Borrowers holding both subsidized and unsubsidized variable-rate Stafford student loans -- those Stafford loans that were disbursed between July 1, 1998, and June 30, 2006 -- received their record-setting rate reduction when the interest rate on those student loans reset on July 1, as it does every year.

As a result of the rate cuts made by the Fed, borrowers with variable-rate Stafford loans that are in repayment or forbearance saw their interest rate drop from 7.22 percent to 4.21 percent. Borrowers with variable-rate Stafford student loans who are still in school, in their grace period, or in deferment saw the interest rate on their student loans go from 6.62 percent to 3.61 percent.

Borrowers with subsidized Stafford loans that were disbursed on or after July 1, 2006, also saw a reduction in their interest rate, albeit a much smaller one. The rate on these student loans, which was previously fixed at 6.8 percent, dropped to 6 percent yesterday and will continue to fall over the next four years for both new and current borrowers, eventually dropping to 3.4 percent in 2011.

This phased-in reduction to subsidized Stafford loan rates comes as part of the College Cost Reduction and Access Act of 2007, which also increased federal grant aid to needy students. The fixed rates on subsidized Stafford student loans will be incrementally reduced on July 1 each year until July 1, 2012, when interest rates are set to revert back to 6.8 percent, barring new legislation that keeps the rate reductions in place.

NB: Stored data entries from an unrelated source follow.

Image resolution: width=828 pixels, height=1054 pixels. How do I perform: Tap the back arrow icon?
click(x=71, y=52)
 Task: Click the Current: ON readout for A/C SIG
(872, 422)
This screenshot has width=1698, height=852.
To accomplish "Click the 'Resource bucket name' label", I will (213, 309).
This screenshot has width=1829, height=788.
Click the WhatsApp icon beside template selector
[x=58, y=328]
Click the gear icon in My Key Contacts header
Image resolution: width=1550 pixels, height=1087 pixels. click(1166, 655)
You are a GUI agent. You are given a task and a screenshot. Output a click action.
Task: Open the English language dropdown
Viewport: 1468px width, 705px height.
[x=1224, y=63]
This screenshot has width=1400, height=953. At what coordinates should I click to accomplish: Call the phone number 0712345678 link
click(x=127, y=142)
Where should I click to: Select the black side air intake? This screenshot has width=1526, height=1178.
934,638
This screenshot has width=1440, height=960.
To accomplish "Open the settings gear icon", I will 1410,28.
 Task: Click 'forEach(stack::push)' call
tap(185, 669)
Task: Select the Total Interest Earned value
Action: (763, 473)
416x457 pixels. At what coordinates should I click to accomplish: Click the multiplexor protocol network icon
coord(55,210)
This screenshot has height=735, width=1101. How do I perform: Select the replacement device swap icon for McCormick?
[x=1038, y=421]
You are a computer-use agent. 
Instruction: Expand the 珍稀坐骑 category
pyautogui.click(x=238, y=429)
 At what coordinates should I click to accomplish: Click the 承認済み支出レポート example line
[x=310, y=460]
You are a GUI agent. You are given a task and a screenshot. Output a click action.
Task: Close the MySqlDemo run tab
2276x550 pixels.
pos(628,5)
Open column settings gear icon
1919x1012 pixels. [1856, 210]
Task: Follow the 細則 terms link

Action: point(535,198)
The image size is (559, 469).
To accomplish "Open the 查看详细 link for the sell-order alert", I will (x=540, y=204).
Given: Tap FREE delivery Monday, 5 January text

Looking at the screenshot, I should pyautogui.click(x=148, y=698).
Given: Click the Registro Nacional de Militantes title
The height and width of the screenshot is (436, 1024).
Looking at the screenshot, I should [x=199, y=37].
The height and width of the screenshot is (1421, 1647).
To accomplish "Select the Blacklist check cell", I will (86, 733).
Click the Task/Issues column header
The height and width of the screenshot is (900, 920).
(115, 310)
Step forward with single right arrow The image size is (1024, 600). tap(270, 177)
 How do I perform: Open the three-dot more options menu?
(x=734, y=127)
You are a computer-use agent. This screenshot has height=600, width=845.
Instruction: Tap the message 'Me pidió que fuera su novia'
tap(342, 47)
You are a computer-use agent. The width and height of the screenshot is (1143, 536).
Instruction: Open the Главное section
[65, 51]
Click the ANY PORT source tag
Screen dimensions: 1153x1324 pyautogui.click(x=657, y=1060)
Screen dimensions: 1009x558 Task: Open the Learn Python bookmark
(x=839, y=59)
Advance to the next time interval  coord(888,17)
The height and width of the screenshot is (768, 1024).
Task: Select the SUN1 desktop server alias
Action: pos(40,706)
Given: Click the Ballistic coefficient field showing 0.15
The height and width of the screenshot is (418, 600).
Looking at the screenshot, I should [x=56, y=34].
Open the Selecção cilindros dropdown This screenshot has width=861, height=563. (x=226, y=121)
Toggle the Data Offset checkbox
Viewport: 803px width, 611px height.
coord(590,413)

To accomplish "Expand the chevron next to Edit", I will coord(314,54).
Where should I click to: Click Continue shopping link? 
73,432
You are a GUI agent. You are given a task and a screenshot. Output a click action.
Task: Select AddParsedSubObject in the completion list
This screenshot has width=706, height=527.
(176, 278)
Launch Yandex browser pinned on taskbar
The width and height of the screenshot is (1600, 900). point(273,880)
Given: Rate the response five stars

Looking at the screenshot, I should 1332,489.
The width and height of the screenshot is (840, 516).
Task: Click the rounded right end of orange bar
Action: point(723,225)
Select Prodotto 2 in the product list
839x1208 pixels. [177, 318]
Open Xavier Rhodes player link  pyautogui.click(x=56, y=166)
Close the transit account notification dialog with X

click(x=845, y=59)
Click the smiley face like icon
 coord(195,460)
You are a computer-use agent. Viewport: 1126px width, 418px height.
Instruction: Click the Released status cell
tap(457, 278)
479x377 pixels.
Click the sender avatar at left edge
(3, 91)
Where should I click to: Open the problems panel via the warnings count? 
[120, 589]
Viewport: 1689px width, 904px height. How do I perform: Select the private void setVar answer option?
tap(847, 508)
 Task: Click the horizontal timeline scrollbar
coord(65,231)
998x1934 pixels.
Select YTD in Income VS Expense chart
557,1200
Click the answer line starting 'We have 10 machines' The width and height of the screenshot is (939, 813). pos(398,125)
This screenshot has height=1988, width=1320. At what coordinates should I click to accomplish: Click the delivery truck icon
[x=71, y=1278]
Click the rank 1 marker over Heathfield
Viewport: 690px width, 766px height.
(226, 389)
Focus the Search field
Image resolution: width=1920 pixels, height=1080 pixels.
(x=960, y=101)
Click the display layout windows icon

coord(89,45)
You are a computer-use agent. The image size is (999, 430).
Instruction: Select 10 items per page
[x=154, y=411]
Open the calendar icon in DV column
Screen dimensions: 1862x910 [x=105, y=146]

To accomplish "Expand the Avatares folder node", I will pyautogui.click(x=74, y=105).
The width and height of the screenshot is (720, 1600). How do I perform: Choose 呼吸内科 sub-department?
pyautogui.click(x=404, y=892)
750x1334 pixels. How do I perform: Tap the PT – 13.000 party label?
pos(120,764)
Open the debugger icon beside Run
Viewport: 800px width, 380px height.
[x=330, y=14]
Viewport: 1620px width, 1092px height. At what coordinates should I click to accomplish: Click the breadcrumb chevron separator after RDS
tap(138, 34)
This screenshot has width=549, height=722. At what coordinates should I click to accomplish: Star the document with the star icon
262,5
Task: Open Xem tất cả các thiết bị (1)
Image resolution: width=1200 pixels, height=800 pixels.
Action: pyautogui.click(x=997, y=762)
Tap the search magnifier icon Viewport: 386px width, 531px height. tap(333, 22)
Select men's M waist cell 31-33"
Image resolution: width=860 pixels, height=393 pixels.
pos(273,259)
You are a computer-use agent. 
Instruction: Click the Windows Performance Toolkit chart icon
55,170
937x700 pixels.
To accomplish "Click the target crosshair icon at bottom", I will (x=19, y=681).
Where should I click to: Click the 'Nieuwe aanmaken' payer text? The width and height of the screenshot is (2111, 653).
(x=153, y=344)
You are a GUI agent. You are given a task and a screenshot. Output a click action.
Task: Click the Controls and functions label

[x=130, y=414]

Unsubsidized Stafford student loans are unaffected by the legislation. Unsubsidized student loans are those in which borrowers are responsible for all interest that accrues, even if they're not currently required to make any payments on their student loan, as when they're in school at least half time or in an authorized period of deferment. With subsidized college loans, on the other hand, the government will pay any interest that accrues while borrowers are in school at least half time, in an authorized deferment period, or in the grace period they're granted after leaving school, before they must begin repayment on their college loan.

The interest rate on unsubsidized Stafford loans that were disbursed on or after July 1, 2006, remains fixed at 6.8 percent.

Yesterday's rate reductions also apply to federal consolidation loans, which allow borrowers to bundle all their eligible federal college loans -- both fixed-rate and variable, subsidized and unsubsidized -- into one single student loan with a fixed interest rate. Those who consolidate their Stafford student loans while in their six-month grace period could consolidate at a fixed rate as low as 3.61 percent.

"This is not only the biggest drop ever in the in the interest rates on variable loans," says Mark Kantrowitz, publisher of the financial aid website, "but the lowest rates in the history of the student loan program."